DocNow / diffengine

track changes to the news, where news is anything with an RSS feed
MIT License
177 stars 30 forks source link

A couple of README updates. #2

Closed ruebot closed 7 years ago

ruebot commented 7 years ago

Fixed a couple links, and added some.

I was going to add a N.B. about symlinking diff.html if you encounter `FileNotFoundError: [Errno 2] No such file or directory: '/usr/local/lib/python3.5/dist-packages/diff.html', but maybe I'll just throw myself at the code and help out if you want.

edsu commented 7 years ago

I'll fix the diff.html, I think I know what the problem is. I just need the time to do it :-)

That's awesome that you got so many working!
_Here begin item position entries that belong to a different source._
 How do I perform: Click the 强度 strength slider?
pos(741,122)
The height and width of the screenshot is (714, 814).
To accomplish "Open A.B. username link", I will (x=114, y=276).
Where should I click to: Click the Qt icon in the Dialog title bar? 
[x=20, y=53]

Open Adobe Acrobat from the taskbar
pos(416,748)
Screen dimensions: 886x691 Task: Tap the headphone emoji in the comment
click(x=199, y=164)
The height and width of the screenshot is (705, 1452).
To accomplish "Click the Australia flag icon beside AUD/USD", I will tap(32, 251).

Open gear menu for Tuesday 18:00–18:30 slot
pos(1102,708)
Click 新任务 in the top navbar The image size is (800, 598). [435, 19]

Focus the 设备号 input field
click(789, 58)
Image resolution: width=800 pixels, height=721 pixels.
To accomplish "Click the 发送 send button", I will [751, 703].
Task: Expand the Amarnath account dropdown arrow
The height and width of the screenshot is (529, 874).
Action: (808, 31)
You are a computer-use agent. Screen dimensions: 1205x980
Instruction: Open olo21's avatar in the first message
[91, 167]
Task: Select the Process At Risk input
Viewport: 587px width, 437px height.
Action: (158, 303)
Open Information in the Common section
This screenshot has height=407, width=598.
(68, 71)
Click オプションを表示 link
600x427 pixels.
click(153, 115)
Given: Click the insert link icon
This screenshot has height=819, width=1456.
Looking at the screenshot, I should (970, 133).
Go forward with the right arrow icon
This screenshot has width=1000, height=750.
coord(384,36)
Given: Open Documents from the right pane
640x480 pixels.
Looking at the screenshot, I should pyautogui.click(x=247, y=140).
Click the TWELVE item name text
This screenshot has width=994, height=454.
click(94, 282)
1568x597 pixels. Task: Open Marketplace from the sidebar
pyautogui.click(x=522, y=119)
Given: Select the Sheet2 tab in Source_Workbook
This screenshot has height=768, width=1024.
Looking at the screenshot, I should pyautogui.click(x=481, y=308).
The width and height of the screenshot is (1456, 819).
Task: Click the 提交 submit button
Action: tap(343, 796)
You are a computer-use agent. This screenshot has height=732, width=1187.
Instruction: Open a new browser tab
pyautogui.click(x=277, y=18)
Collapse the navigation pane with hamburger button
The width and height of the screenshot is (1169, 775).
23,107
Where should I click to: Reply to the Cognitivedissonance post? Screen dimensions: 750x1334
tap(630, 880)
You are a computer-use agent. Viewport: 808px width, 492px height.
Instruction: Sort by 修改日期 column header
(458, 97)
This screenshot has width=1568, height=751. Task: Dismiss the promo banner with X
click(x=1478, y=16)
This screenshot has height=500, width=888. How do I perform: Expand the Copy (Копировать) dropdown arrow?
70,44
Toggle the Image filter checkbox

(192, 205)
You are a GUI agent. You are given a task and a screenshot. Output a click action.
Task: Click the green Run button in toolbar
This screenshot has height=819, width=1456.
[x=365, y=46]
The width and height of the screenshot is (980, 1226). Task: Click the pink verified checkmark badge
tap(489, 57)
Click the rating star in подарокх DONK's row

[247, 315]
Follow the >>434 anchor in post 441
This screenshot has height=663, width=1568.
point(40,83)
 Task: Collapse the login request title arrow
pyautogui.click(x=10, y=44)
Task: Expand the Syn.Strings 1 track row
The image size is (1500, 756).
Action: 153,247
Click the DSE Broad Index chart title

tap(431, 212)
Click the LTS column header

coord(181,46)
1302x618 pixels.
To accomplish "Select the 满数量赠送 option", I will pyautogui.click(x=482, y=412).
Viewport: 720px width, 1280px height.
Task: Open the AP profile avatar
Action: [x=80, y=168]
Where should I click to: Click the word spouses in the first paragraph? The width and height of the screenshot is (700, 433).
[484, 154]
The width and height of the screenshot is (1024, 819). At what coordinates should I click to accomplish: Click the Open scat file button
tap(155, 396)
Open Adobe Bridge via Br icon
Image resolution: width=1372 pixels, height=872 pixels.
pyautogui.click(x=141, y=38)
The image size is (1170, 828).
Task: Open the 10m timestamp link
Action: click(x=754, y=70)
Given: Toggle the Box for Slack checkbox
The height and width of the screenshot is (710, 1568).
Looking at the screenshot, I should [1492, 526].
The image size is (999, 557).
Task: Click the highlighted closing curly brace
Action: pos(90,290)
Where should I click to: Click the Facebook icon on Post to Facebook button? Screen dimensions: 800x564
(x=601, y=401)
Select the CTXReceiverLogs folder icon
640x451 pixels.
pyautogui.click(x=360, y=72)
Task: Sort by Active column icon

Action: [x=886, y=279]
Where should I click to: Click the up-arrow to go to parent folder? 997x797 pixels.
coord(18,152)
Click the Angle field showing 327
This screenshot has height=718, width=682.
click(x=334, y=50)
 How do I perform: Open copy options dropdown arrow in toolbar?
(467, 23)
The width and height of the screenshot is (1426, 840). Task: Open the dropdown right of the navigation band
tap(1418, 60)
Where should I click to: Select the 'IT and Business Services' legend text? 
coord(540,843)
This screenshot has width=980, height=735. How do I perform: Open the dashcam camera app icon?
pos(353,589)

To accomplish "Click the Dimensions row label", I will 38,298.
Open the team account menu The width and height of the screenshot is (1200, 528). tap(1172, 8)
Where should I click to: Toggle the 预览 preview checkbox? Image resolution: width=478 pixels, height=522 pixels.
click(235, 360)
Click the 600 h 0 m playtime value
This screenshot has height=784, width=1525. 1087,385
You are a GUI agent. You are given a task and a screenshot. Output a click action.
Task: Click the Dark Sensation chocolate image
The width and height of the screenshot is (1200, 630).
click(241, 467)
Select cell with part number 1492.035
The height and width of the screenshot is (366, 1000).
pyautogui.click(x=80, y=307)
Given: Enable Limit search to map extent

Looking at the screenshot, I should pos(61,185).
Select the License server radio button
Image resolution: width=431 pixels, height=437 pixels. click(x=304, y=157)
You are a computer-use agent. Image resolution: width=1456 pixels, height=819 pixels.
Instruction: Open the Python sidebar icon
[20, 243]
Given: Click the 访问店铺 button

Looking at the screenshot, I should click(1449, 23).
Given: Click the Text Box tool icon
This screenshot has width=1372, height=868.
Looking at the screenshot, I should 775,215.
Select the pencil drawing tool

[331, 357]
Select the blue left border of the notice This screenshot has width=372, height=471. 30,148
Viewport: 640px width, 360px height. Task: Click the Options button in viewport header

Did you see how the archive urls for the toronto star don't appear to be working? It looks like they may have some javascript that detects there is a newer version of the page available maybe? Is that possible?

ruebot commented 7 years ago

torstar; yeah. I noticed that. I've been trying to figure out what they're doing. Torstar and Globe & Mail do some really interesting things with their sites which is starting to get surfaced with there. Older newspapers transitioning to digital platforms is a really interesting area.

Somewhat related, I think the feed is similar what wapo insofar as we are seeing articles being created before they are actually "published". At least that's my initial suspicion.

...I have a few more in the works too. If they start tweeting, I'll add them.

...also, I have Thursday and Friday blocked off as research days. This code base really fascinates me, so I'm going to read it really close. Happy to help out where I can if you need a hand, but also don't want to get in the way. ...and I'm supposed to be working on extending this https://github.com/ukwa/webarchive-discovery :smile: